Tibetan Prisoner Out in Poor Health After Serving Five-Year Term

June 10, 2013

June 6, 2013 - Chinese authorities in Sichuan this week released a Tibetan monk from prison in poor health after he completed a five-year term during which he was tortured for protesting Chinese rule in Tibetan areas, according to a local source.

Tsewang Dragpa, who participated in a 2008 protest in Draggo (in Chinese, Luhuo) county, was released Wednesday, an area resident told RFA’s Tibetan Service on Wednesday.

“His health is not good, and one of his hands has reportedly been injured,” the source said, speaking on condition of anonymity.

Dragpa, believed to be about 25, was detained by police on June 6, 2008 after staging a public protest in Draggo in Sichuan's Kardze (Ganzi) Tibetan Autonomous Prefecture.

Two other monks—Thubten Gyatso, from Minyak, a town in Sichuan’s Tawu (Daofu) county, and Jangchub Nyima, from Yulshul (Yushu) county in Qinghai province—were taken into custody at the same time, the source said.

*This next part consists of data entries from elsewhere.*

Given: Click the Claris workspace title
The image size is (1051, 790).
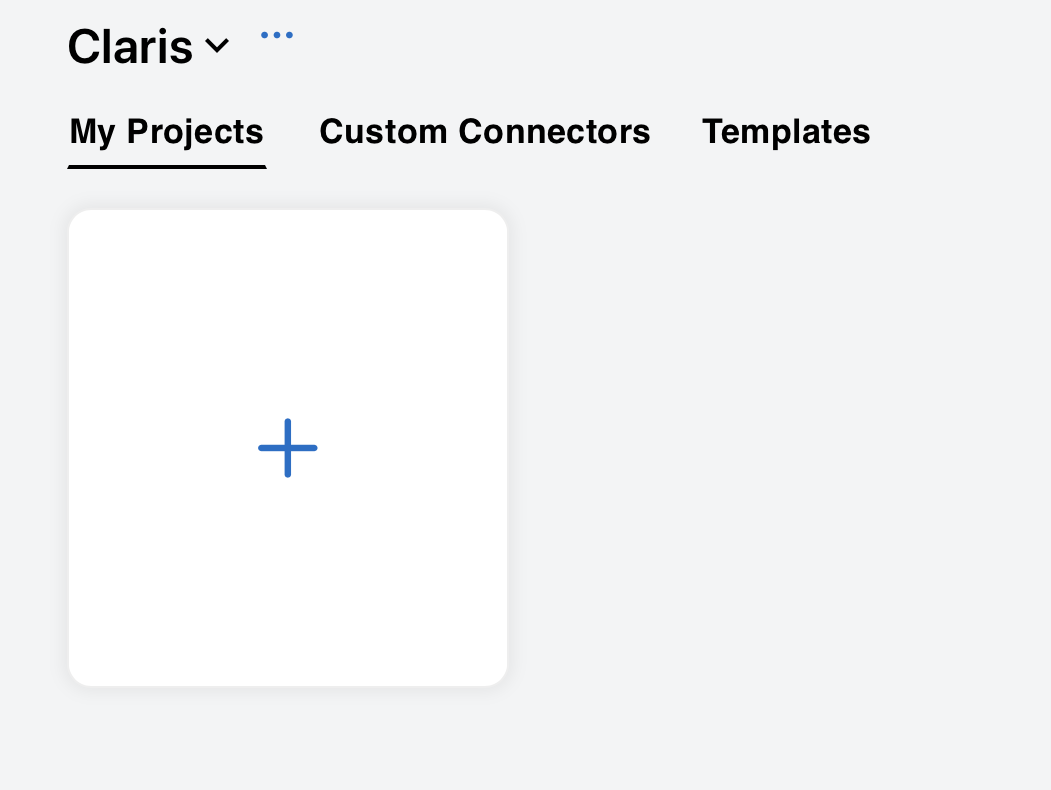Looking at the screenshot, I should tap(130, 46).
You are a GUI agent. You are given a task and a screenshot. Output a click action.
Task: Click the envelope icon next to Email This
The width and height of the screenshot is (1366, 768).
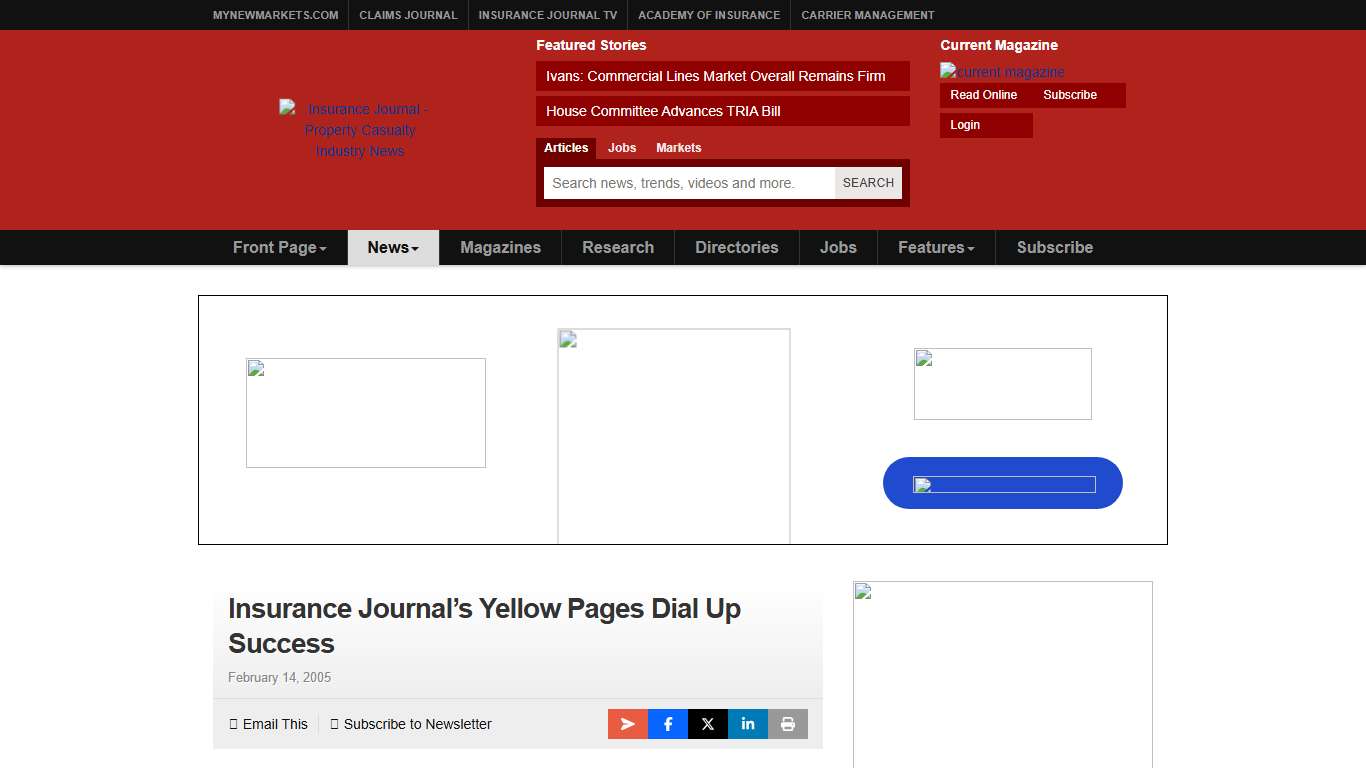click(x=236, y=723)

“They called out that Tibet is independent and demanded economic, religious, and political freedoms,” the source said.

“A large group of police arrived at the scene, and all three monks were detained and taken away,” he said.

'Suffered severely'

After being held for a month in Draggo, the monks were transferred to Dartsedo (Kangding) county, where a Kardze prefecture court sentenced Tsewang Dragpa to a five-year term in prison, Thubten Gyatso to a four-year term, and Jangchub Nyima to a three-year term.

“While being held at Miyang prison, the three monks suffered severely at the hands of security officials at the jail,” RFA’s source said.

No news has been received concerning the release of Gyatso and Nyima.

The monks’ June 6, 2008 protest came nearly three months after a wave of anti-China protests swept Tibetan regions, prompting a widespread security crackdown.

Sporadic demonstrations and a campaign of self-immolations have continued since then, with 119 Tibetans to date having set themselves ablaze to challenge Chinese rule and call for the return of exiled spiritual leader the Dalai Lama.

China routinely accuses the Dalai Lama and his supporters of orchestrating the burning protests.

But Tibetan exile leaders, while publicly honoring what they call the “sacrifices” made by self-immolators, have denied involvement in the burnings and have called on Tibetans in Tibet to refrain from “drastic actions.”